The court’s core holding is that § 212(f) is not a blank check to tax H‑1B petitions. The government leaned heavily on the phrase “any restrictions he may deem to be appropriate,” arguing that this language is as broad as the tariff authority the Supreme Court upheld in Algonquin under Section 232 of the Trade Expansion Act. The court, however, relies on the Supreme Court’s more recent Learning Resources decision, which sharply narrows how far Algonquin can be pushed.

In Learning Resources, the Supreme Court contrasted Section 232 with the International Emergency Economic Powers Act (IEEPA). Section 232(b) authorizes the President to “adjust imports” and to “take such action . . . as he deems necessary” to do so, in a statutory setting that explicitly references “duties” and “import restrictions.” That context made it natural to read Section 232 as including tariff authority. IEEPA, by contrast, only allows the President to “regulate” imports, omits the “such action as he deems necessary” language, and contains no mention of duties or tariffs. The Supreme Court therefore refused to treat IEEPA’s general regulatory grant as a delegation of tariff or taxing power.

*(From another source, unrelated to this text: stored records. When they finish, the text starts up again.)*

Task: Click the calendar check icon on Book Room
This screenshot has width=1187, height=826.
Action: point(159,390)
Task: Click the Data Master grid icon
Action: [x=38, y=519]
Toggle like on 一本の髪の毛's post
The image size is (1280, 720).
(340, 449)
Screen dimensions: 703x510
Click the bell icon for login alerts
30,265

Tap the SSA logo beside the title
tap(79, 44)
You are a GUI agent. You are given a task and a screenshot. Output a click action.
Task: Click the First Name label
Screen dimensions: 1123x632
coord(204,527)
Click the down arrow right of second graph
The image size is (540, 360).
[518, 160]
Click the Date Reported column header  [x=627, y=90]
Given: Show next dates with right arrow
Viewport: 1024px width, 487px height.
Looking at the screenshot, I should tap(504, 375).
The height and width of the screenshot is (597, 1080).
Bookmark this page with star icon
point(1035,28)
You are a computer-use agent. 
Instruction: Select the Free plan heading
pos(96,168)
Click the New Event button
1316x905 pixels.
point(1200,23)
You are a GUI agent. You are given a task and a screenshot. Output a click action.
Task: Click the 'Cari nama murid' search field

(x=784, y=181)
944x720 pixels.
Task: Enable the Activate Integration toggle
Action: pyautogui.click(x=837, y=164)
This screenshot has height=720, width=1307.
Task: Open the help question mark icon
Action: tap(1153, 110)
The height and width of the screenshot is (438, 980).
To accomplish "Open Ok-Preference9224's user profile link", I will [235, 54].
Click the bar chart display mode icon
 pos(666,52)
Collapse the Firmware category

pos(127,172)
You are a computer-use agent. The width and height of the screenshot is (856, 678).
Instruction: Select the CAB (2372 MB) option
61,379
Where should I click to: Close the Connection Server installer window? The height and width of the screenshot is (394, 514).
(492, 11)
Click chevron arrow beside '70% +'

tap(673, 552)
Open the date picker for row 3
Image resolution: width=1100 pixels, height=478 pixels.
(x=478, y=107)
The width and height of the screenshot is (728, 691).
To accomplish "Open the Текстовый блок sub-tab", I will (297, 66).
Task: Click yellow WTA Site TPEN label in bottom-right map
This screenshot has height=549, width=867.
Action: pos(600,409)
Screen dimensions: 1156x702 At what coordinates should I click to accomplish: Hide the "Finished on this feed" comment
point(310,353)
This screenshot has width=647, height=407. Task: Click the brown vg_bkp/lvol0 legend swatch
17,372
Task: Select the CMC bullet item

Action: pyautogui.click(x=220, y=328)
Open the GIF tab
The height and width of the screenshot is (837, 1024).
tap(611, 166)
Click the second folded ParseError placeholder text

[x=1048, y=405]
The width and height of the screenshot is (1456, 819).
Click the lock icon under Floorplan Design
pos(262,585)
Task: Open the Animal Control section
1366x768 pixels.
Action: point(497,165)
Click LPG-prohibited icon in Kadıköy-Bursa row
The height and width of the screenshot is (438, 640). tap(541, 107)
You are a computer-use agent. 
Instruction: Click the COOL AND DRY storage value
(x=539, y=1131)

Applying that same framework to the INA, Judge Sorokin notes that §§ 212(f) and 215(a) let the President suspend or restrict entry and prescribe “reasonable rules, regulations, and orders” and “limitations and exceptions” governing entry, but they never mention duties, taxes, or any other revenue‑raising fees. Even though § 212(f) appears broad in isolation, it lacks the specific, duty‑focused context that justified Algonquin’s limited reading of Section 232. Learning Resources underscores that the Supreme Court has long been reluctant to read extraordinary delegations of Congress’s core powers into ambiguous text, especially where the “power of the purse” is involved. Taxing authority, the Court has said, is “core to Congress,” and Judge Sorokin finds nothing in the INA that clearly hands that power to the President.

In his opinion, he emphasizes that the Supreme Court has “long expressed reluctance to read into ambiguous statutory text extraordinary delegations of Congress’s powers,” and that “separation of powers principles and a practical understanding of legislative intent suggest Congress would not have delegated highly consequential power through ambiguous language.” Those principles, he explains, “apply with particular force where, as here, the purported delegation involves the core congressional power of the purse.” The opinion also notes that the government itself conceded that the taxing power is “core to Congress.” Against that backdrop, Judge Sorokin concludes that these considerations “preclude reading INA §§ 212(f) and 215(a) as delegating Congress’s exclusive power to tax.”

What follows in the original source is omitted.